There are ways to make mask wearing more comfortable, whether your concern is skin irritation or asthma
"I feel for people who've never had to wear a mask," including his wife, Heiferman said, but encourages them to take his example and find a way to do so that's both safe and effective.
The most effective fabric masks have three layers, for example, including an inner layer that absorbs, a middle layer that filters, and an outer layer made from a nonabsorbent material like polyester.
But fit matters just as much; a well-fitting mask should seal around the nose and mouth, preventing potentially infectious respiratory droplets from escaping through any gaps.

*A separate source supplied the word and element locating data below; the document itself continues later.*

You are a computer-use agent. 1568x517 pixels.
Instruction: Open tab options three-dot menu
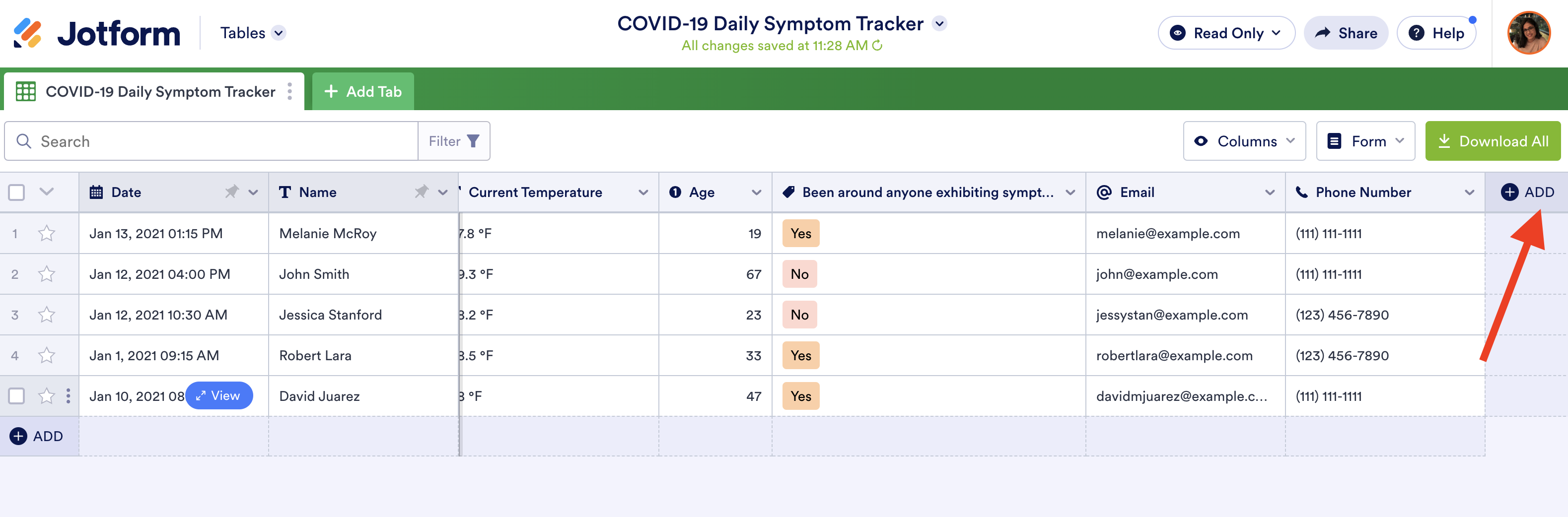[290, 92]
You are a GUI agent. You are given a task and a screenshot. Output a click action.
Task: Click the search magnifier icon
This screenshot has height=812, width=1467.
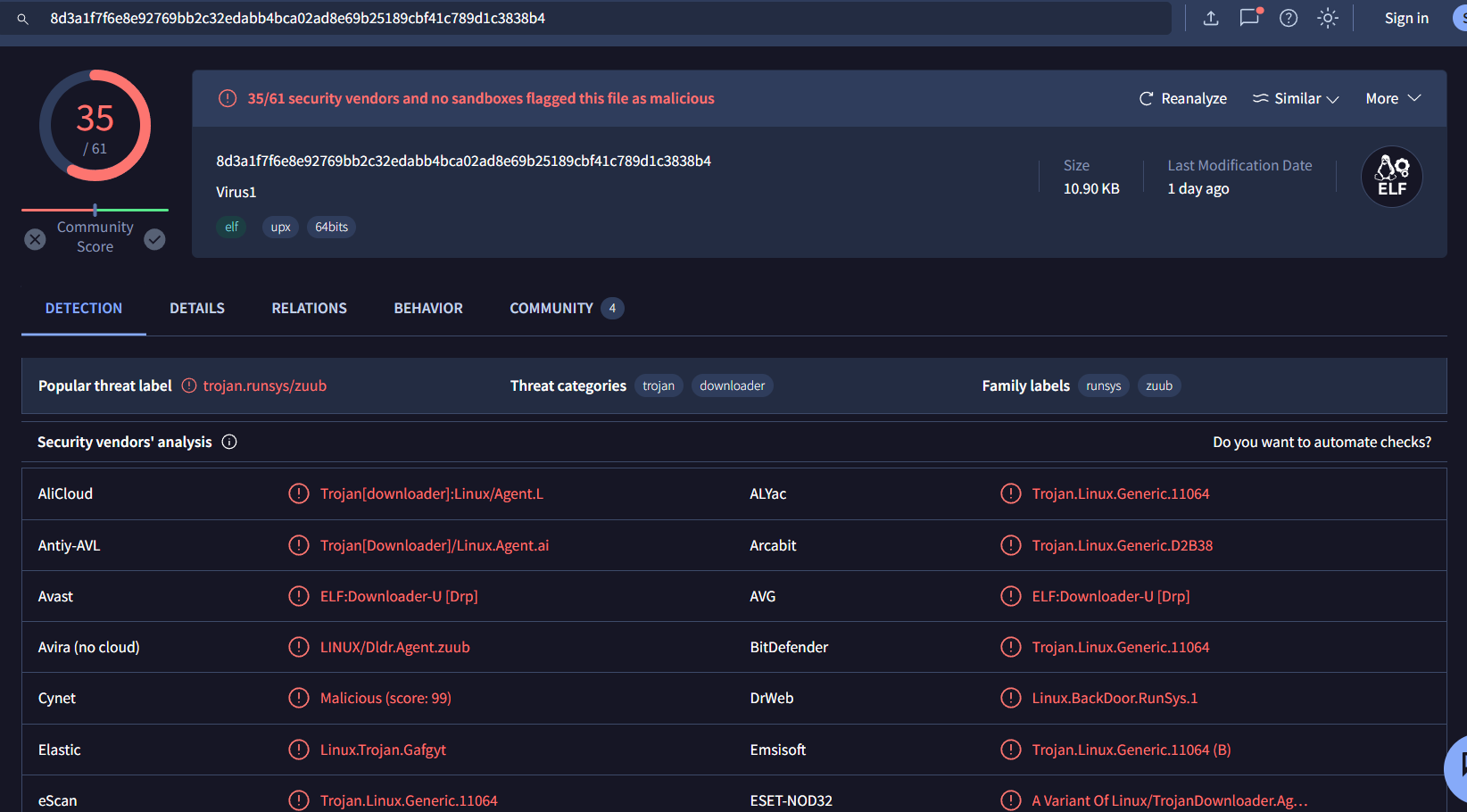[23, 19]
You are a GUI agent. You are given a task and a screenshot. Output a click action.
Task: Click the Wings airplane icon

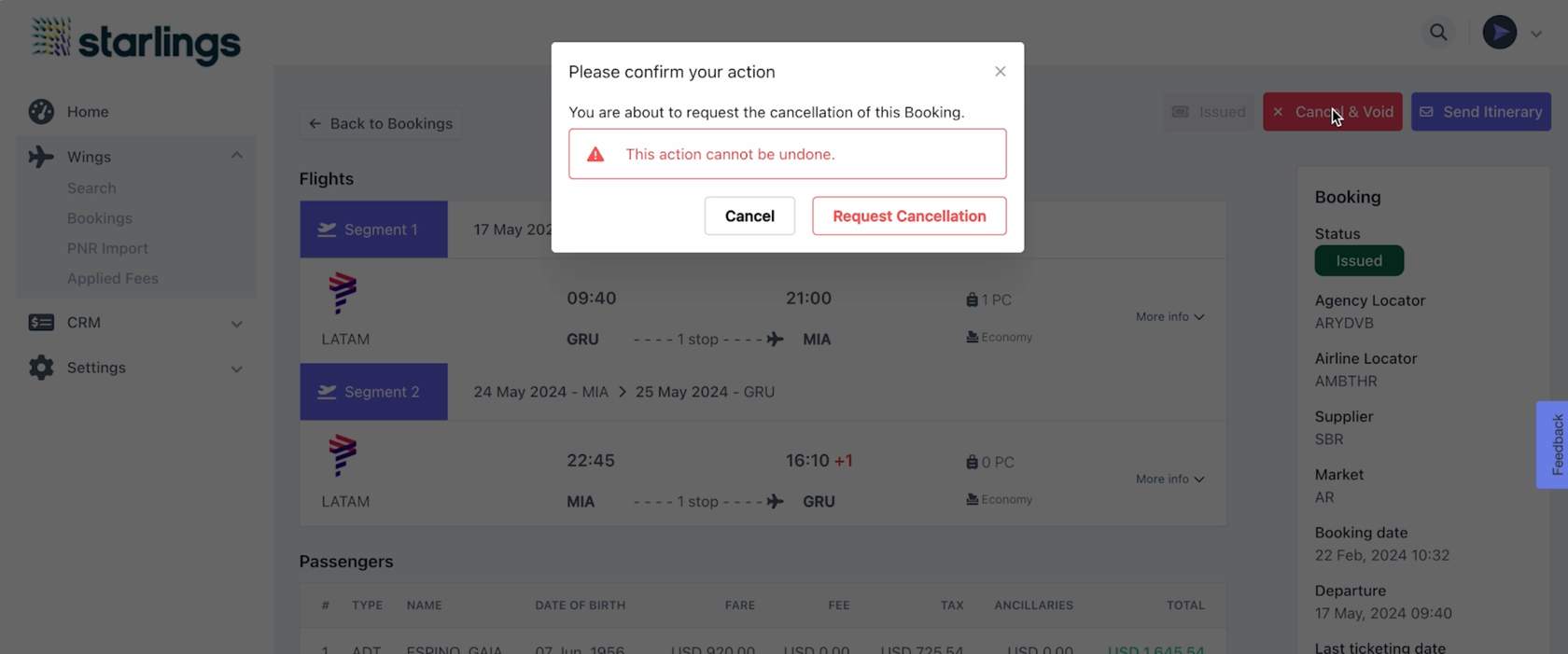(41, 157)
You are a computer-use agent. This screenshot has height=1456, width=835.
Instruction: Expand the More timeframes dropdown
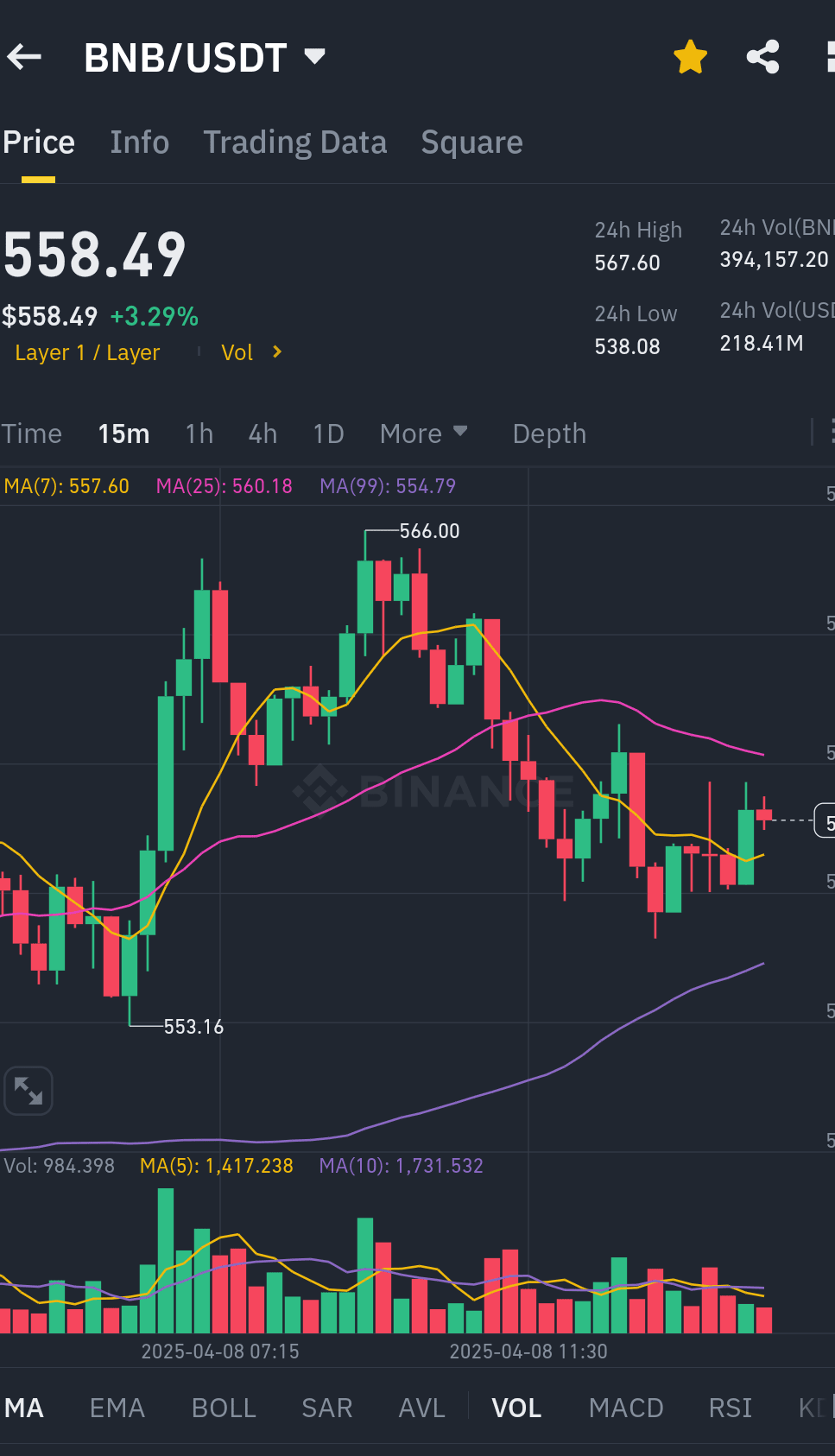423,434
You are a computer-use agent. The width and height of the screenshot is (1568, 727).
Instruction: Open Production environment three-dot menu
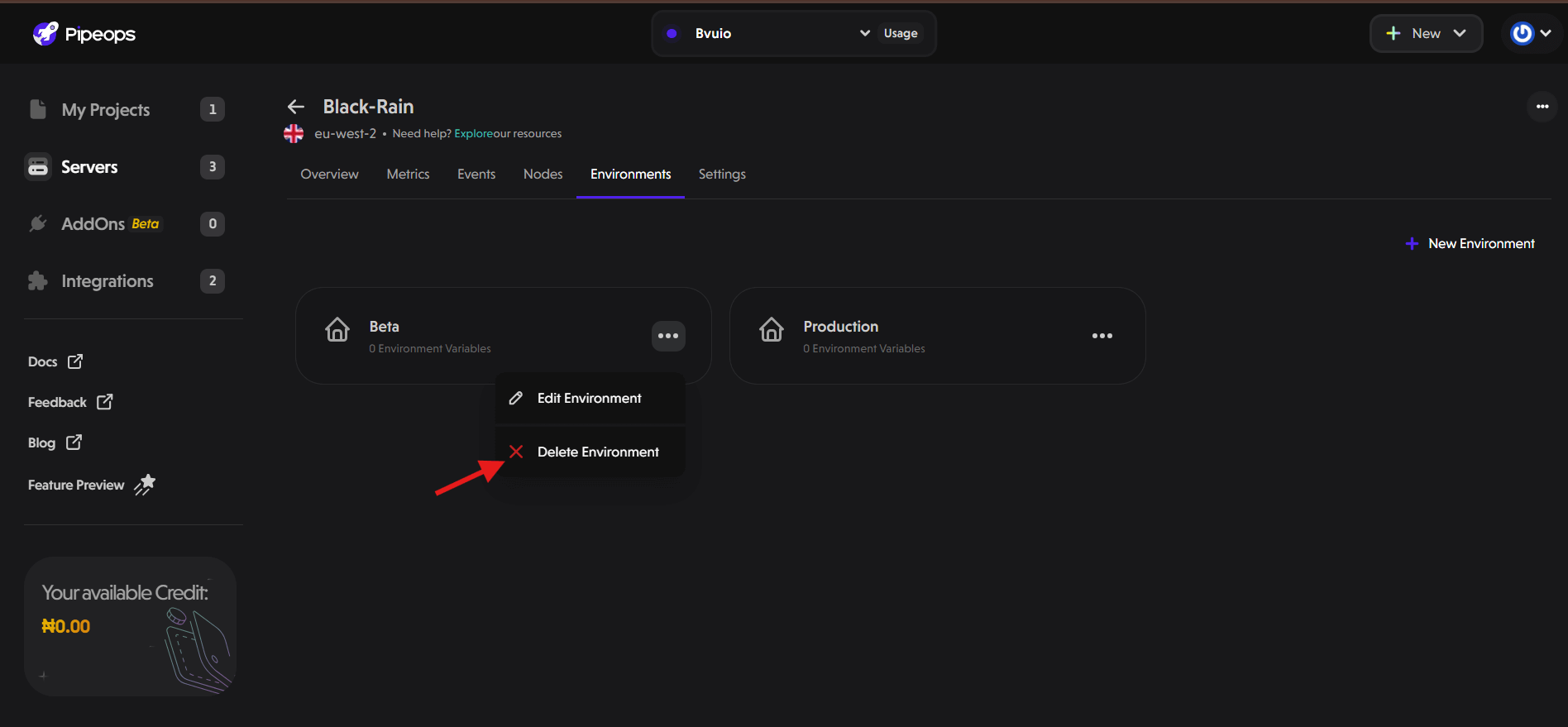tap(1102, 336)
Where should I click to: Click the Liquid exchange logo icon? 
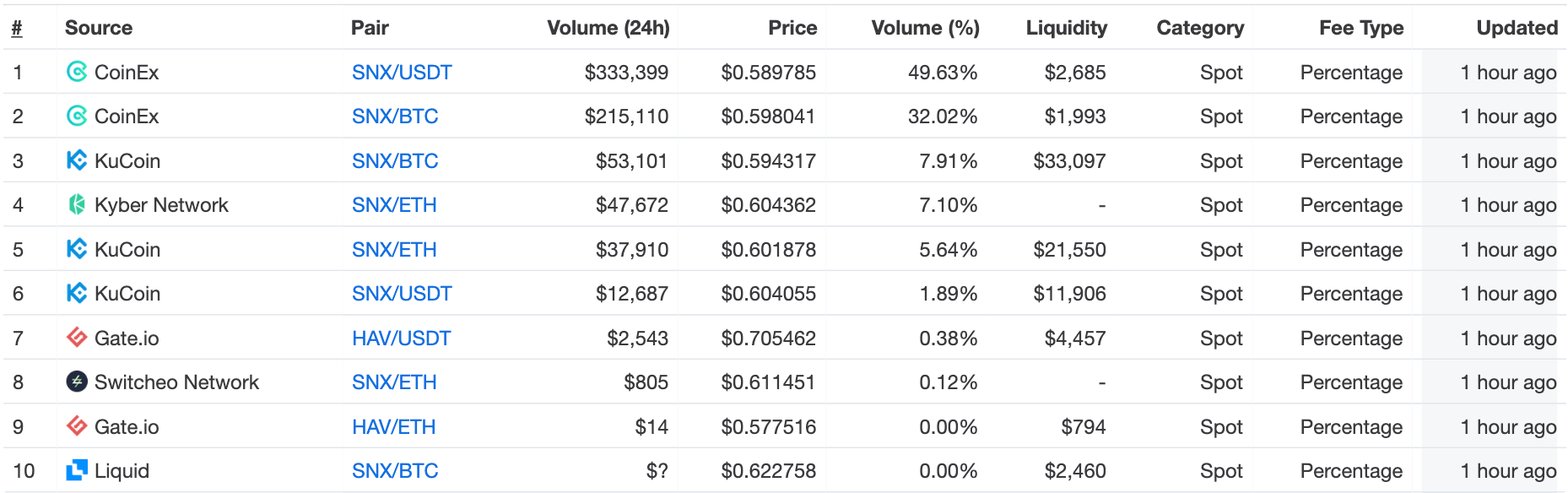[77, 470]
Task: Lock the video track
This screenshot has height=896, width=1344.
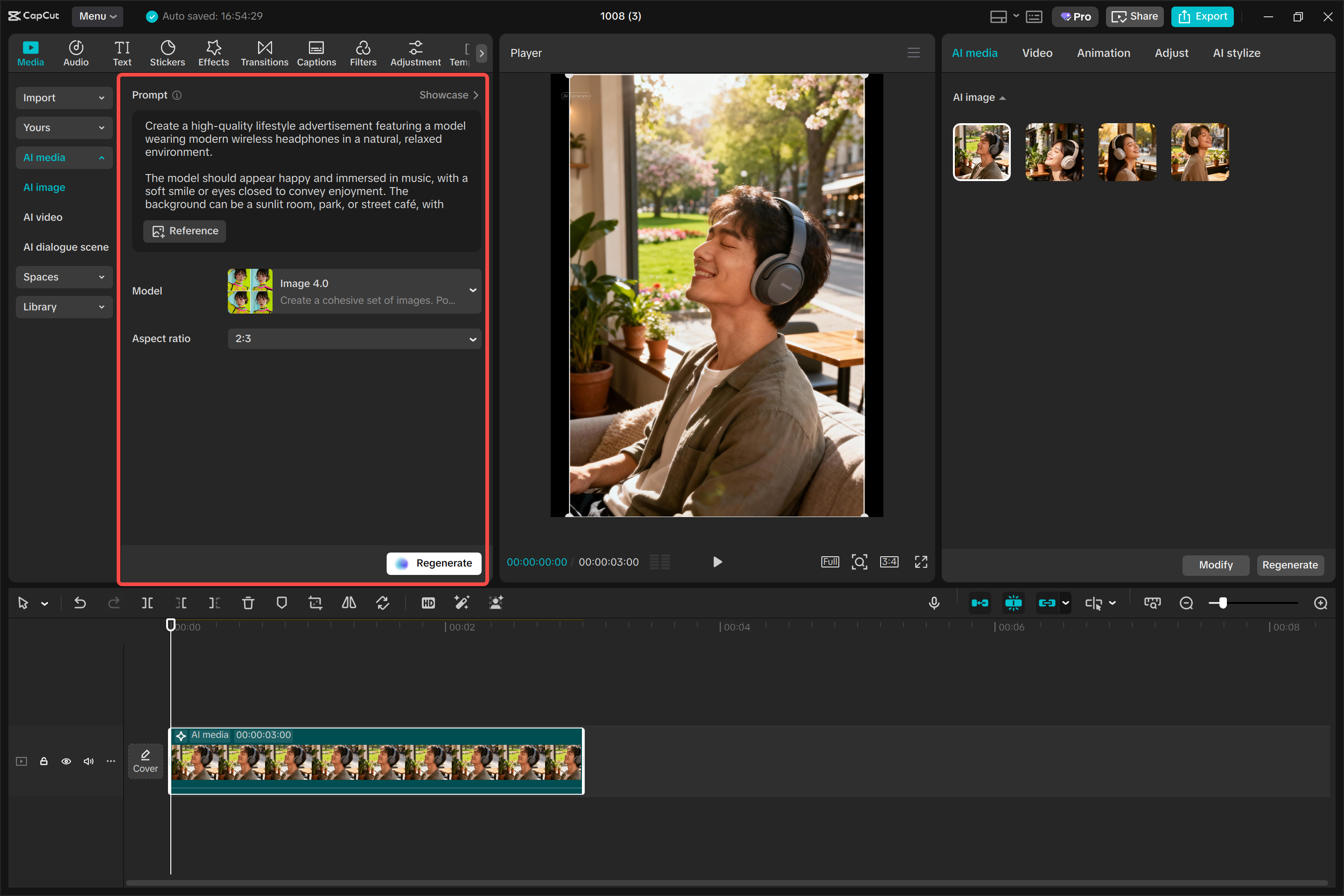Action: coord(43,761)
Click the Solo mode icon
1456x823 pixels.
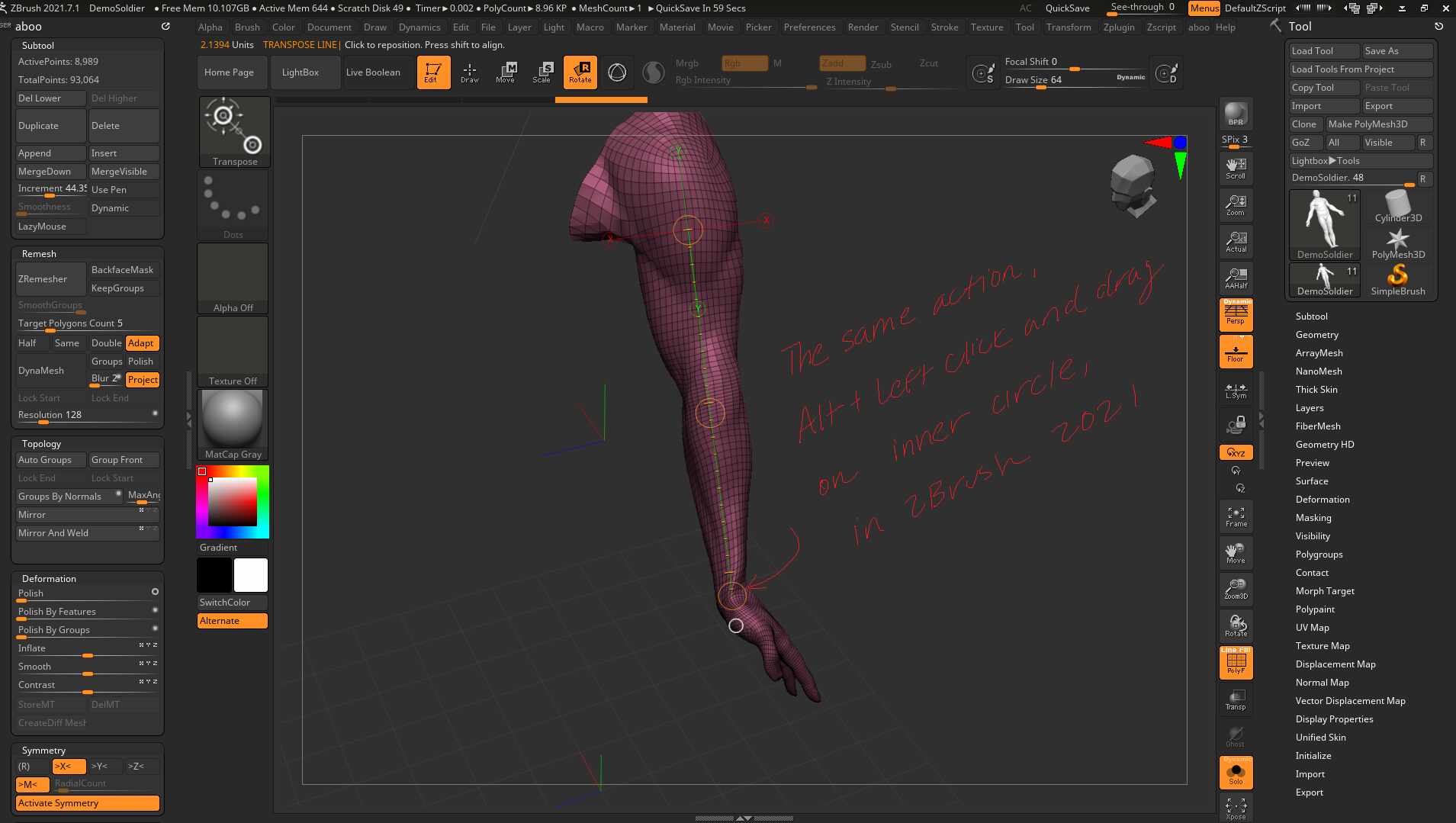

"I can't tell you how frequently I see people whose noses are exposed, which is as good as not wearing anything, or readjusting it constantly, or bringing it down to speak," Heiferman said. "Everyone is having to reinvent the wheel on this."
Others with medical conditions like asthma or COPD, meanwhile, may benefit from cloth masks made with a moisture-wicking and breathable fabric, according to the arthritis organization CreakyJoints. Doctors previously told Insider there is no validity to claims that medical conditions can exempt people from wearing masks.
"At the end of the day," Heiferman said, "everyone is making their sacrifices, and wearing a mask is just one of them."